Os perigos das Fake News na era da informação
Enviada em 19/08/2021
A crescente disseminação de notícias falsas no Brasil cerceia o pensamento de que este país deliberadamente é antagônico por causa de suas raízes formadoras, como refletiu o psicanalista Roberto Gambini, na obra “Outros Quinhentos”. Essa mesma assertiva é análoga ao personagem Macunaíma – de Mário de Andrade –, ao representar a metáfora de um brasileiro sem natureza definida. Nesse viés e com base no presente, questões estruturais da sociedade, como a manipulação de pessoas aliada à facilidade da divulgação de informações na internet, ainda são tratadas sem visibilidade. É nesse cenário, então, que se delineia a discussão sobre as fake news no Brasil.
Certamente, as notícias falsas ilustram o pensamento de Roberto Gambini, pois a falta de identidade social torna-se latente diante do controle e manipulação do cidadão. Nessa perspectiva, irrefutavelmente, o uso de fake news é altamente prejudicial, já que cria um ambiente polarizado e, consequentemente, uma situação de conflito. Nesse sentido, pode-se dizer que o Brasil foi cenário das fake news durante o impeachment de Dilma Rousseff e durante às eleições do atual presidente Jair Bolsonaro. A circulação dessas notícias mostrou, então, o impacto dos meios de comunicação sobre as pessoas, relatado por Guy Debord, em “A Sociedade do Espetáculo”. Nesse contexto, concede-se razão a Gambini, visto que o Brasil permanece colonizado no início da história daqueles quinhentos anos.
Já no que concerne à tecnologia, o impacto é maior devido à abrangência da disseminação das fake news. Nessa situação, as redes sociais são a fórmula do desastre. Isso é comprovado pelo impacto massivo que o vazamento de dados pelo Facebook tiveram na eleição de Donald Trump nos Estados Unidos. O documentário “O Dilema das Redes” revela que as redes sociais têm papel crucial na manipulação do cidadão e que estas podem ser usadas para a divulgação de notícias falsas. Dito isso, a divulgação de notícias falsas colabora com a desinformação, ampliando o negacionismo à ciência e teorias científicas já comprovadas. Deve-se garantir, então, que não sejam necessários “outros quinhentos anos” para que o brasileiro tenha acesso à informações confiáveis.

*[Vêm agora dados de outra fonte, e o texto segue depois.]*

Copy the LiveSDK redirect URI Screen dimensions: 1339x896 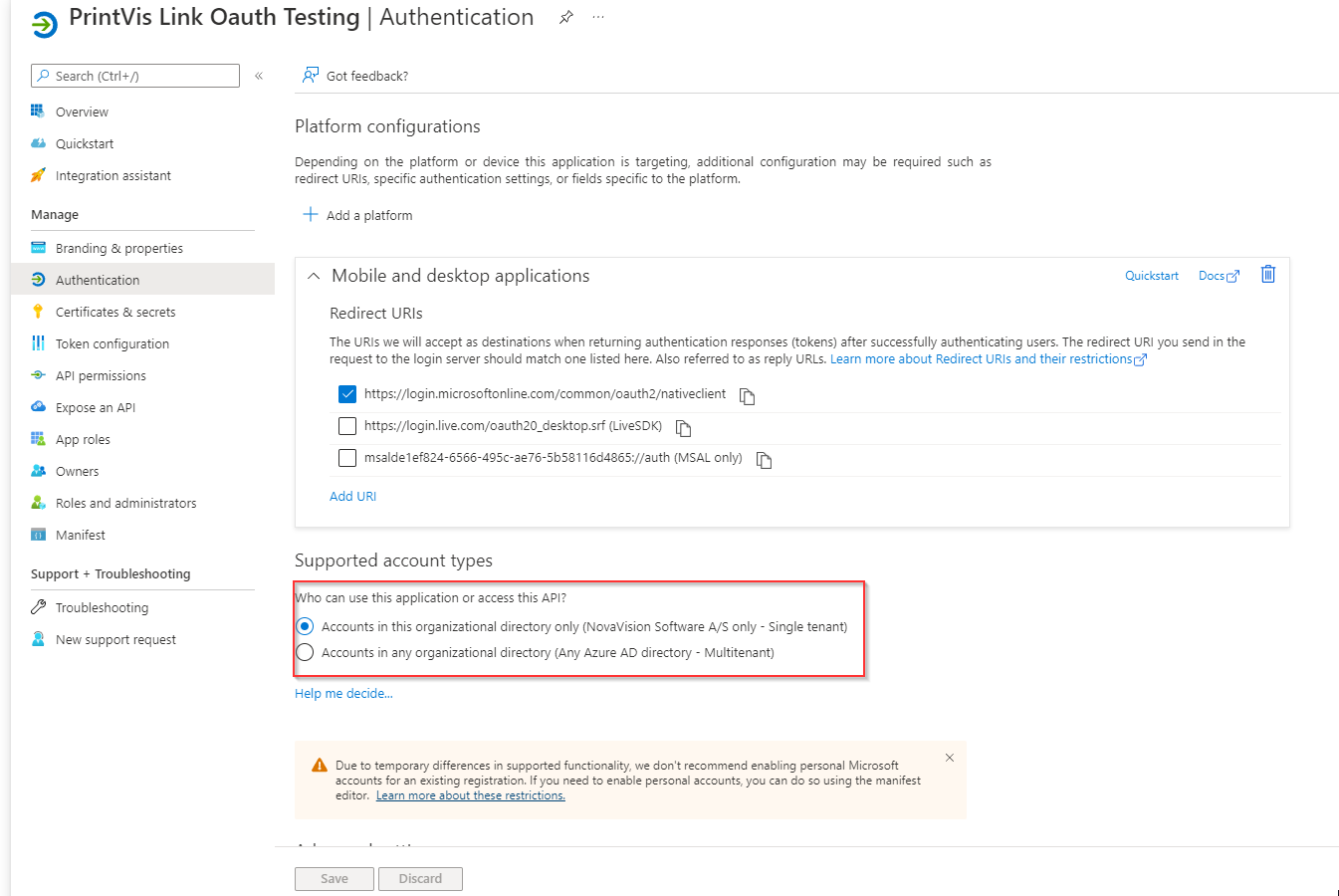(683, 428)
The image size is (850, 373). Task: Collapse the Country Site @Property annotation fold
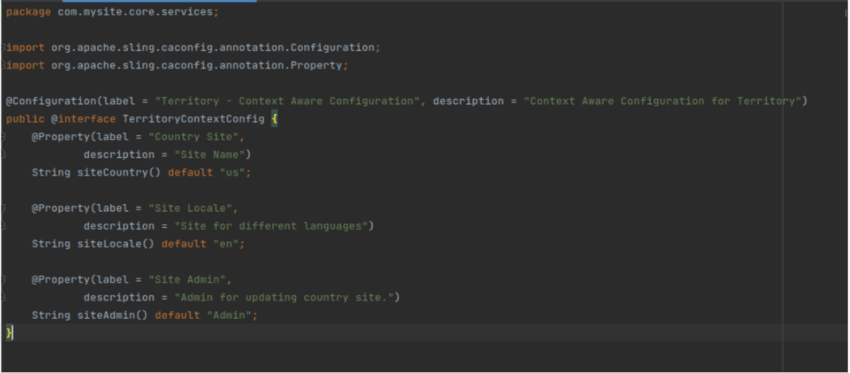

Portanto, é preciso uma intervenção que minimize os efeitos das fake news. É imprescindível a criação de uma plataforma virtual de fácil acesso ao cidadão, financiada pelo Ministério da Tecnologia, com o intuito de expor as notícias falsas mais divulgadas nas redes. Essas ações devem ser tomadas com o objetivo de minimizar os efeitos dessas notícias. Além disso, essa plataforma deve impulsionar uma campanha nas redes sociais populares, de modo a favorecer a informação sobre os principais pontos de identificação de uma notícia falsa. Dessa forma, o Brasil se distanciará da personalidade de “herói sem caráter” de Macunaíma, quebrando paradigmas e alcançando a isonomia social.